How to Maximize the Value of Your Summer Internship

In many cases, internships have become as important as your college degree when it comes to getting a job after graduation. Employers really care about what kind of practical experience you've gained and internships are a great way to learn and demonstrate what you can bring to a new job.

It's critical that you make your internship experiences as valuable as possible. Research for my book Graduate to a Great Job showed three things that college students and new grads do to maximize the value of their internships.


1. Take Charge Of Your Learning

There’s a fine line between being eager to learn and being seen as obnoxious or high maintenance by your busy boss. Pablo recalls how he asserted himself:

"After my junior year at Union College, I landed an internship with a small hedge fund in New Jersey. On my first day, the portfolio manager handed me a laptop and suggested I work in an empty room nearby. But the firm’s Bloomberg terminal near the research staff was clearly where the action was. So I planted myself there. Before long it became my desk, and the director of research was asking me to use the terminal to research stocks and build financial models. I learned more in that 10 weeks than in all of college about how the investment industry works."

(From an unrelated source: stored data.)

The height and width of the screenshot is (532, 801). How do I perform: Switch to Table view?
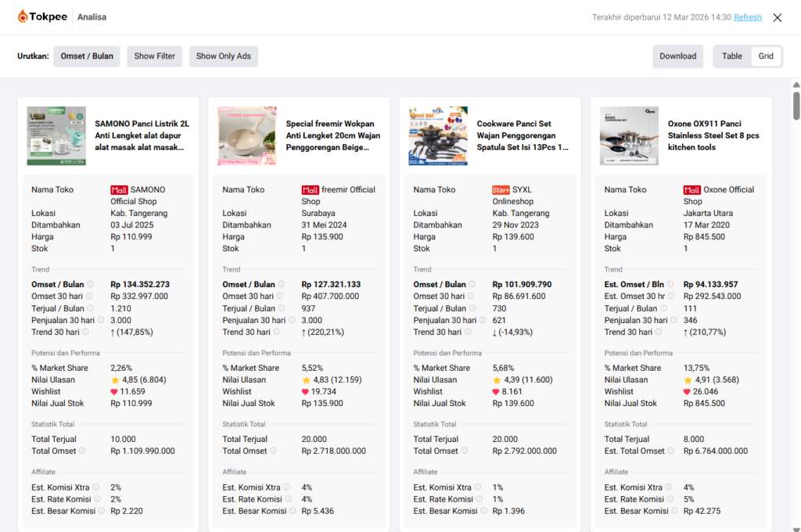pos(731,56)
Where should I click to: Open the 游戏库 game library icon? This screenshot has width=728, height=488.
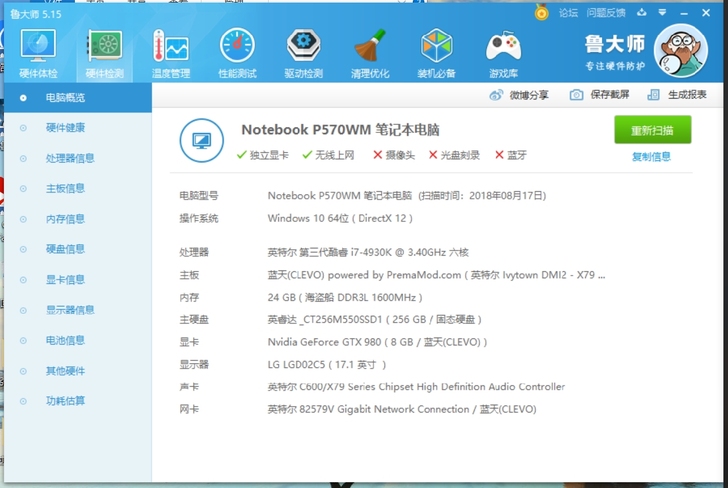click(x=503, y=52)

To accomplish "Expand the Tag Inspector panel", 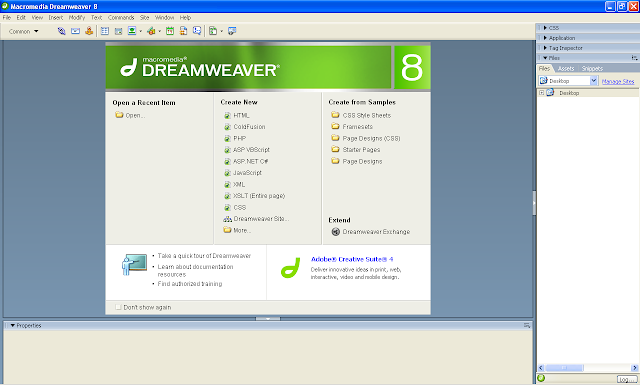I will [565, 48].
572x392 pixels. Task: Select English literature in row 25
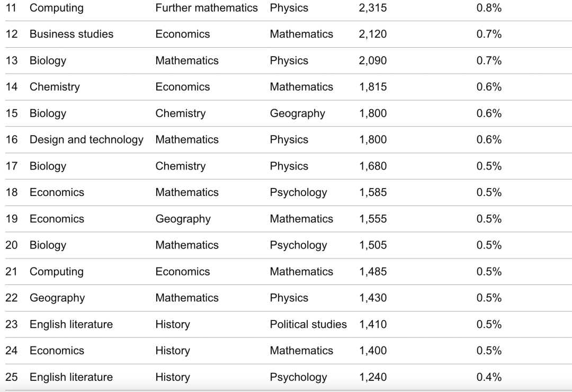click(71, 377)
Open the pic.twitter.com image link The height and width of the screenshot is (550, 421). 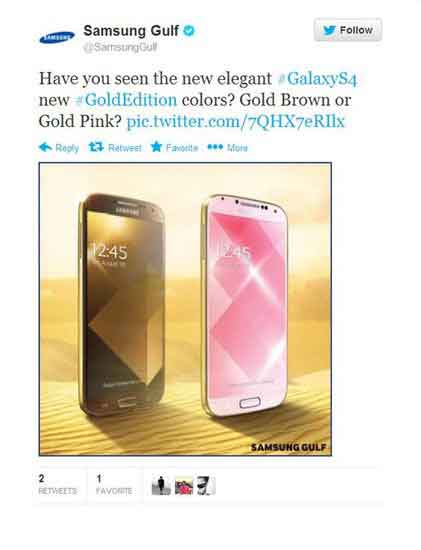[235, 121]
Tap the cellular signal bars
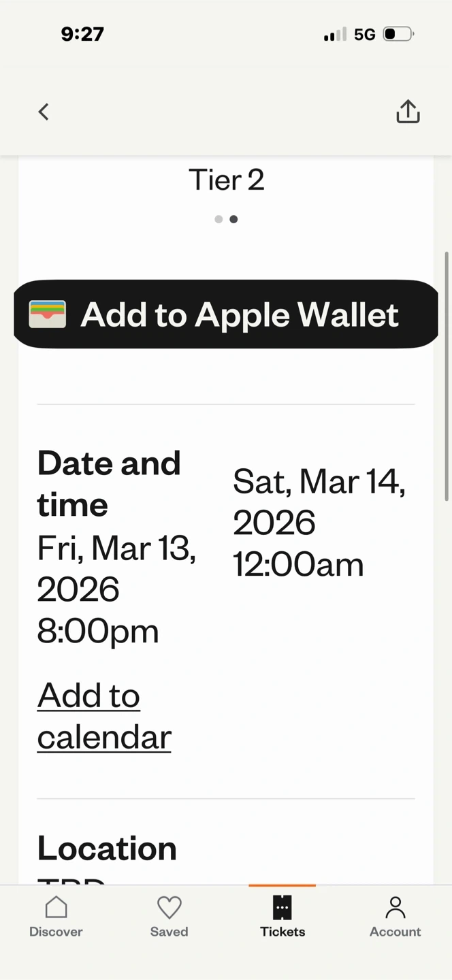Screen dimensions: 452x980 pos(335,34)
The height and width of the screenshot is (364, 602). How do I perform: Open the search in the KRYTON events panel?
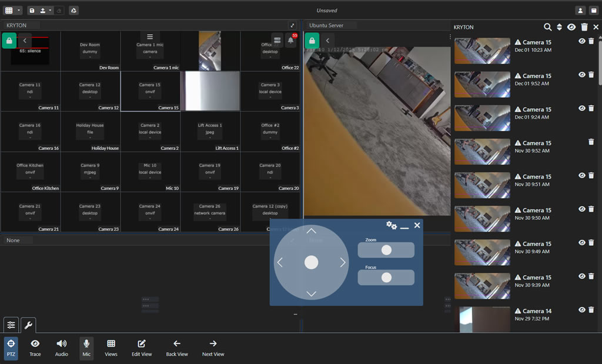[x=547, y=27]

An internship provides you with unique access and an opportunity to learn while you are temporarily part of an organization. Often, your sponsor will be busy and unsure about how much work you can handle. If you’re not getting useful tasks, be politely aggressive and imaginative in suggesting how you might help the organization improve things. You may even have to bend some rules to find opportunities to take on more challenging tasks. The easiest way to do this is to come early or stay late, making it clear you’re eager to take on extra assignments.

2. Use Your Internship to Expand Your Job Search Network

As soon as you start an internship, begin developing a hit list of people in the company you want to talk to. You can approach virtually anyone there for an informational interview. “Hi, I’m an intern in sales this month, and I’d like to learn how you became marketing director. Could we meet to talk about that and I’d like to get your advice on ...(whatever you want to learn about).” Bring questions to each meeting. It shows you’re serious and you value their time.

Your internship gives you immediate, legitimate access to a bunch of smart people you can learn from. You need to take full advantage of this access while spending time there. These are people you may come back to in the future when you start a full-fledged job search.

If you don’t know what an “informational interview” is, or how to conduct one, contact your school’s career services office and ask. You must learn how to do these well.

3. Never, Never Leave an Internship Without a Solid Recommendation

You always want to leave an internship with a sparkling recommendation and the possibility of a reference. In some cases, you will want to immediately add this recommendation to your LinkedIn profile.

When Pablo completed his summer internship with a small hedge fund, the CEO gave him a very nice letter of recommendation. Returning to school for senior year, he immediately sent copies of the letter to his growing network with a cover note saying, “Here’s what I’ve done this summer. Will you please keep me in mind if you hear of opportunities of job openings where I could be a potential candidate?”

Every internship is an audition. Like it or not, you are always being evaluated. Are you a hard worker? Do you learn fast? Are you a fun colleague? Would we want you in this organization full time? Whether your boss offers you a job or not, these are questions she or he must answer when deciding what kind of recommendation to give you. This is an assignment you definitely want to ace.